Blavatsky, Helena Еле́на Петро́вна Блава́тская 1831 – 1891 CE
Co-founder of Theosophy
from The Key to Theosophy (1889)

“There is no worse heresy than that the office sanctifies the holder of it. That is the point at which the negation of Catholicism and negation of Liberalism meet, keep high festival, and the end learns to justify the means.”

Lord Acton 1834 – 1902 CE
(John Dalberg-Acton)
Prolific historian and politician
from Life and Letters of Mandell Creighton, 1904

“The development of journalism made it essential that by far the greater part of what is said or done in the world should be so ephemeral as to take itself away quickly; it could keep for 24 hours but not for a week. If that long, it would prevent people from going on to something else.”

Samuel Butler 1835 – 1902 CE via Shan Dao
Iconoclastic philosopher, artist, composer, author, and evolutionary theorist
from Erewhon

“Greek history is a panorama of war for war's sake... the utter ruin of a civilization which in intellectual respects was perhaps the highest the earth has ever seen. The wars were purely piratical.
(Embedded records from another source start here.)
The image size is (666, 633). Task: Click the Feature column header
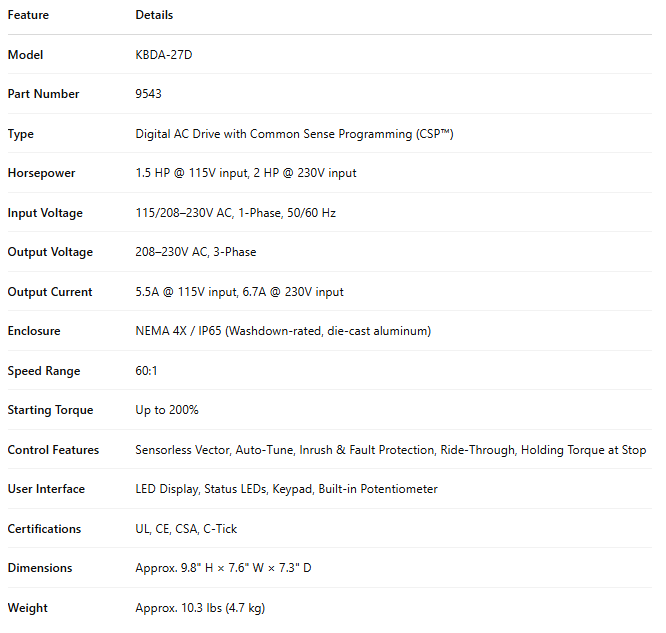[x=28, y=15]
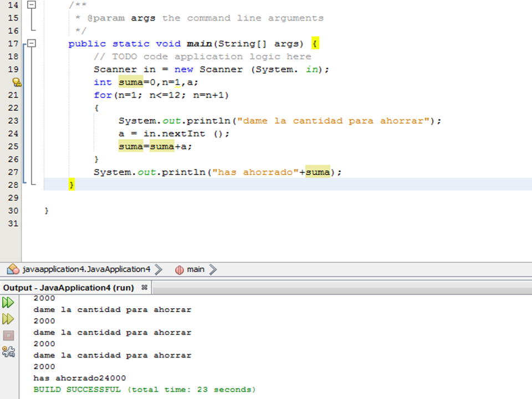Expand the chevron after JavaApplication4 breadcrumb

click(159, 269)
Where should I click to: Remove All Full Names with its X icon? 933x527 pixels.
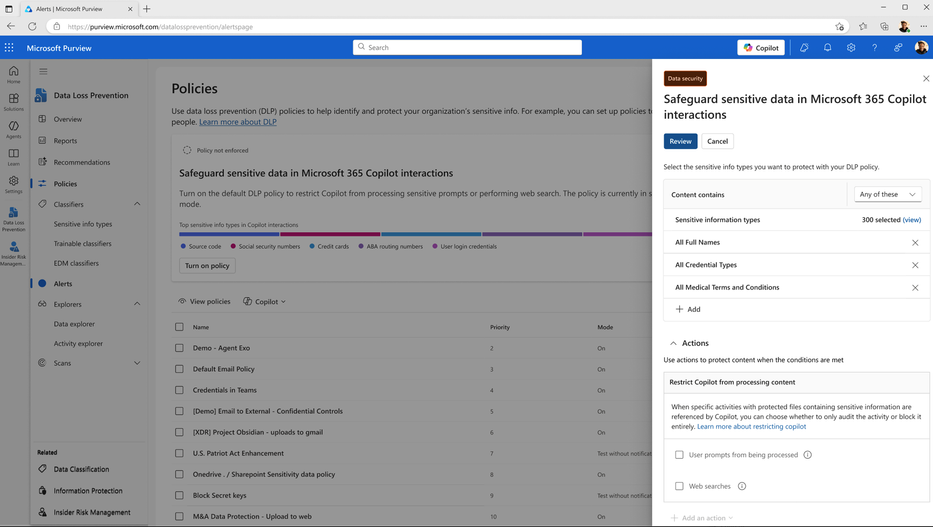(x=915, y=243)
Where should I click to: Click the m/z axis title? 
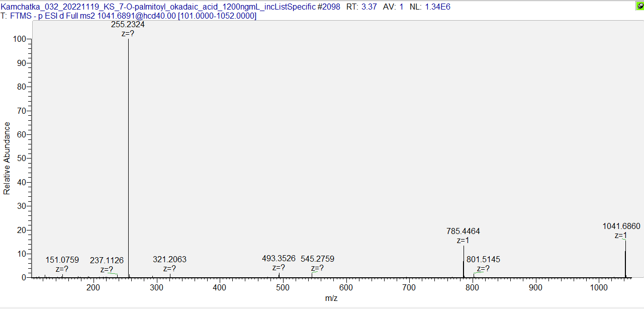click(331, 298)
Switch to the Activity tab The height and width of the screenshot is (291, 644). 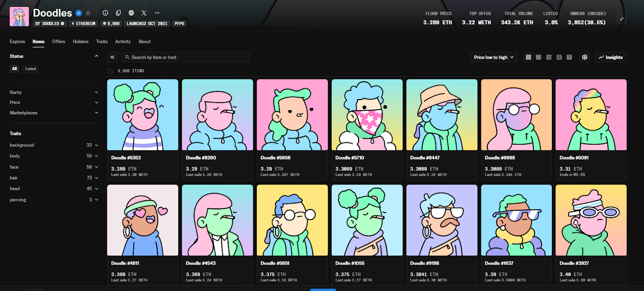click(123, 42)
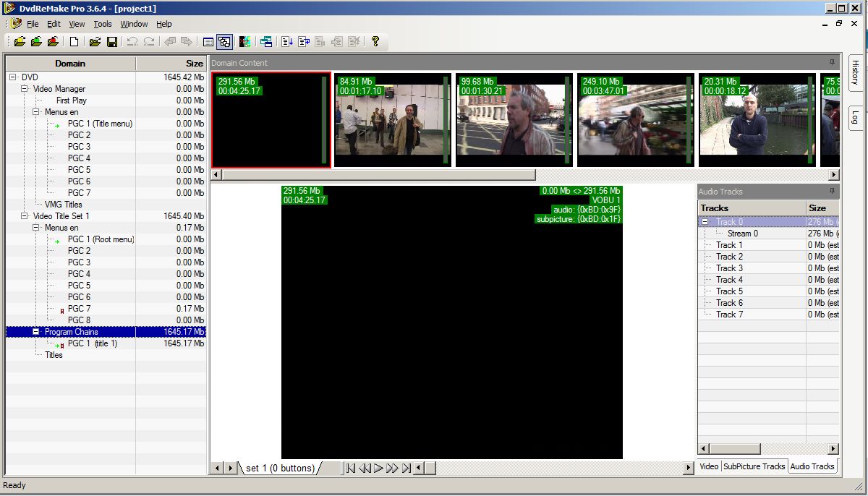Click the Save project toolbar icon

pos(112,42)
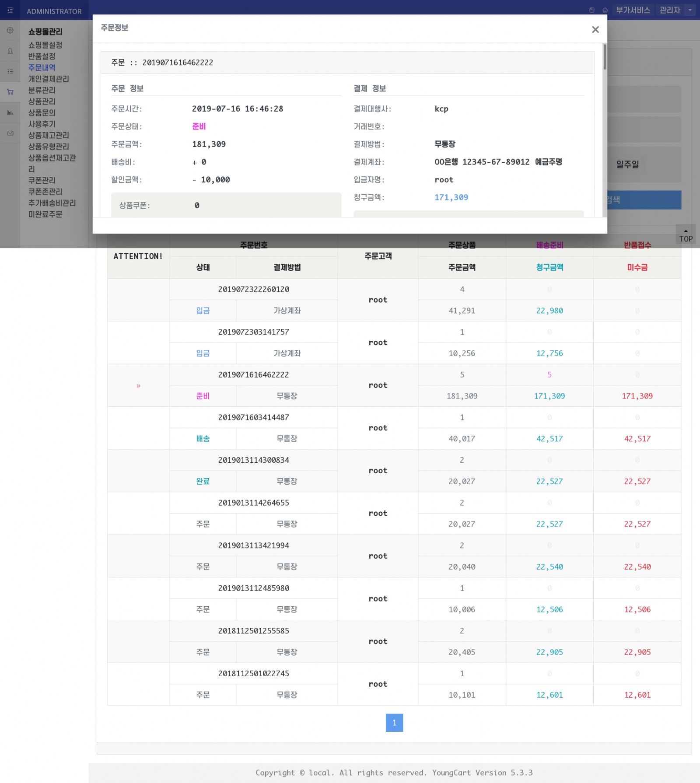Close the 주문정보 order info modal
700x783 pixels.
point(595,29)
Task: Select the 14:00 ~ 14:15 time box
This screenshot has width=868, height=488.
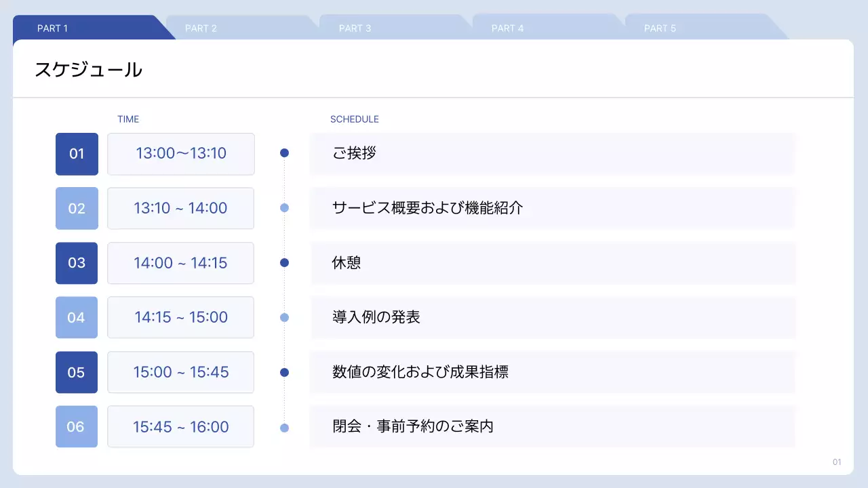Action: click(x=181, y=263)
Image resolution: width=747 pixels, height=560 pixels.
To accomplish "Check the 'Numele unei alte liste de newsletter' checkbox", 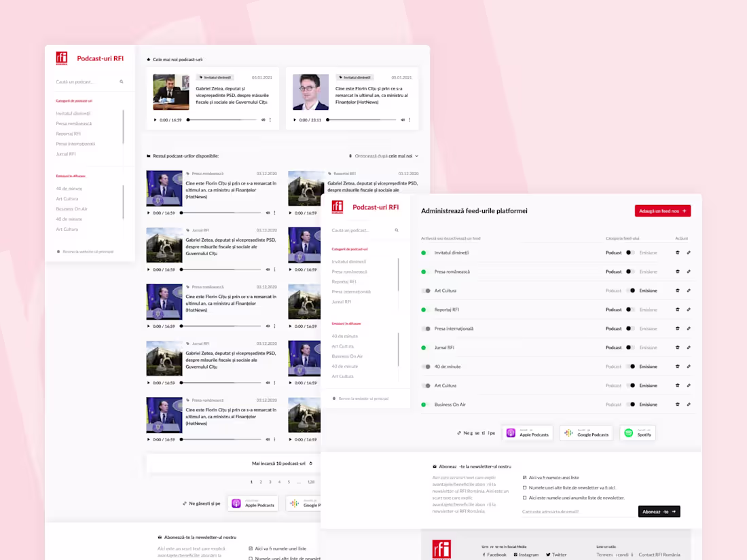I will click(524, 487).
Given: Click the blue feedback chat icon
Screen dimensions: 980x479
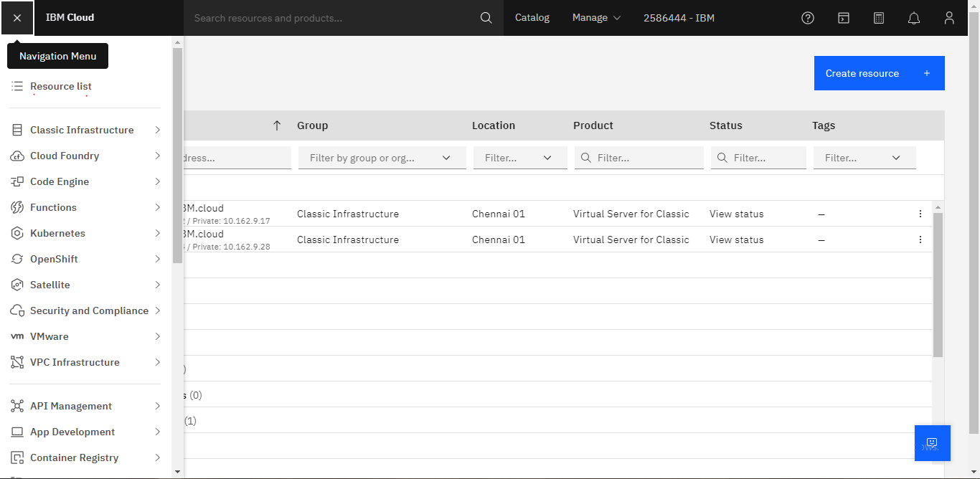Looking at the screenshot, I should pyautogui.click(x=932, y=443).
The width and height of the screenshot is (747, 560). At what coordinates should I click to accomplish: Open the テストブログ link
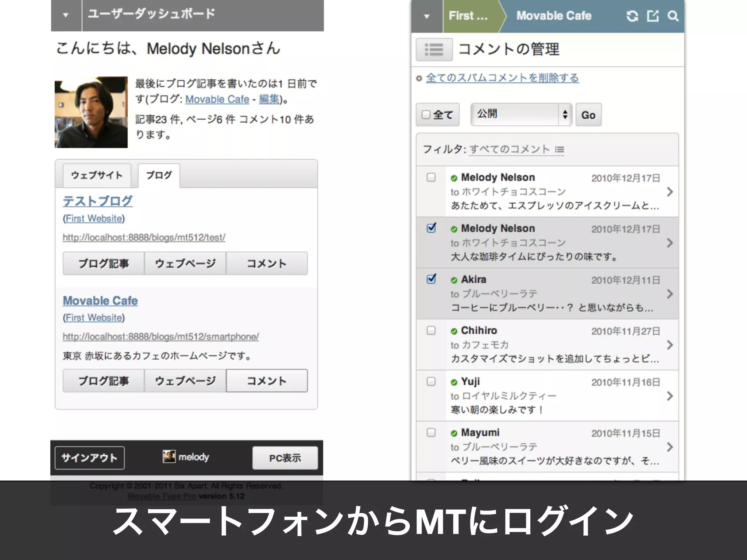[x=98, y=201]
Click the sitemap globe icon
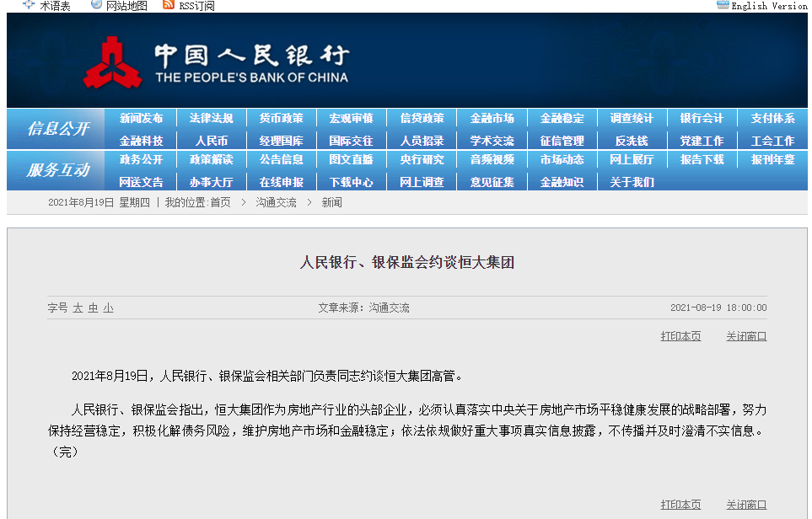 [97, 5]
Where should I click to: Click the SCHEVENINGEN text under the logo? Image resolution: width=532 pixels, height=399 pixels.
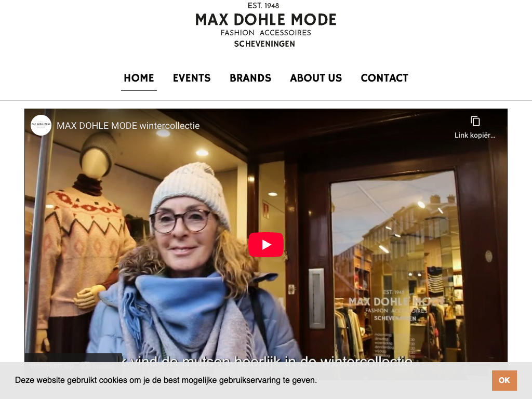tap(264, 44)
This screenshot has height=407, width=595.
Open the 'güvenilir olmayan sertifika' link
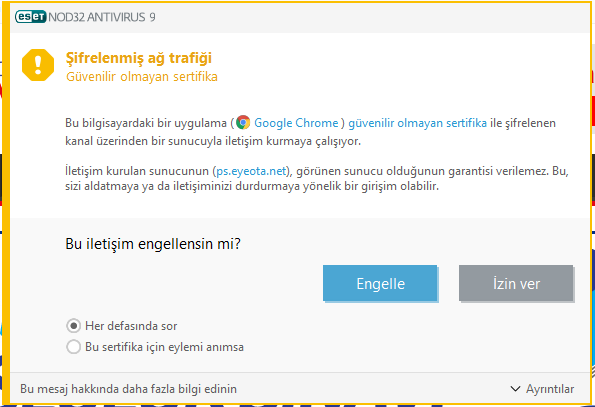coord(417,123)
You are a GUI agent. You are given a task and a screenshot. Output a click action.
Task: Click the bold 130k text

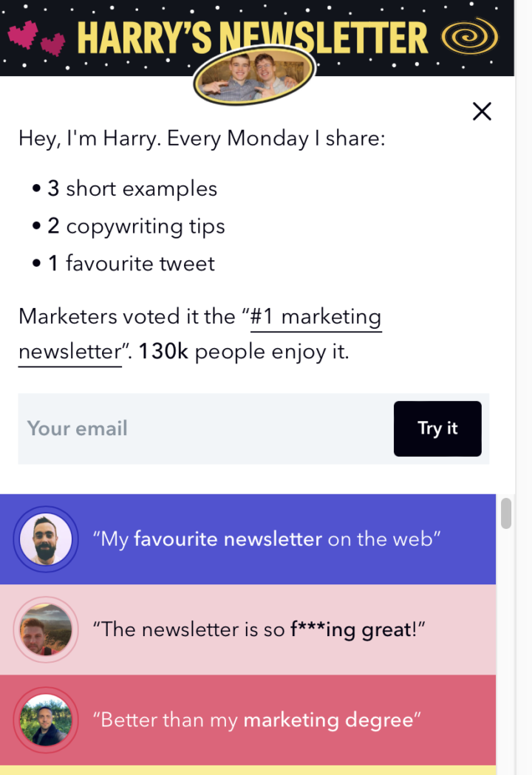coord(162,351)
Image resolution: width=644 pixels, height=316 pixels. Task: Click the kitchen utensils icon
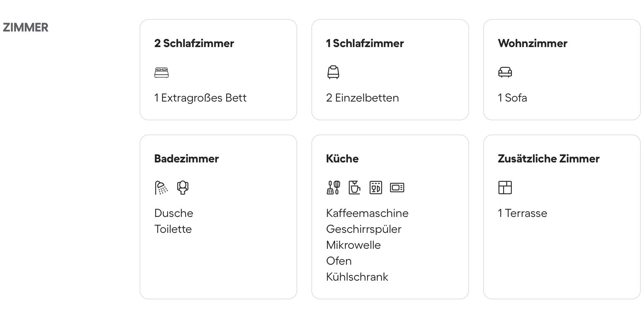[x=333, y=188]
Pride, gold, women, slaves, excitement, were their only motives.”

William James 1842 – 1910 CE
"Father of American psychology”

“A pessimist is somebody who complains about the noise when opportunity knocks.”

Oscar Wilde 1854 – 1900 CE

“Men measure by false standards: everyone seeks power, success, riches for himself and admires others who attain them, while under-valuing the truly precious things in life.”

Sigmund Freud 1856 – 1939 CE
from Civilization and its Discontents, 1930​

“Sacredness of human life! The world has never believed it! It has been with life that we settled our quarrels, won wives, gold and land, defended ideas, imposed religions. We have held that a death toll was a necessary part of every human achievement, whether sport, war or industry. A moment's rage over the horror of it, and we sink into indifference.”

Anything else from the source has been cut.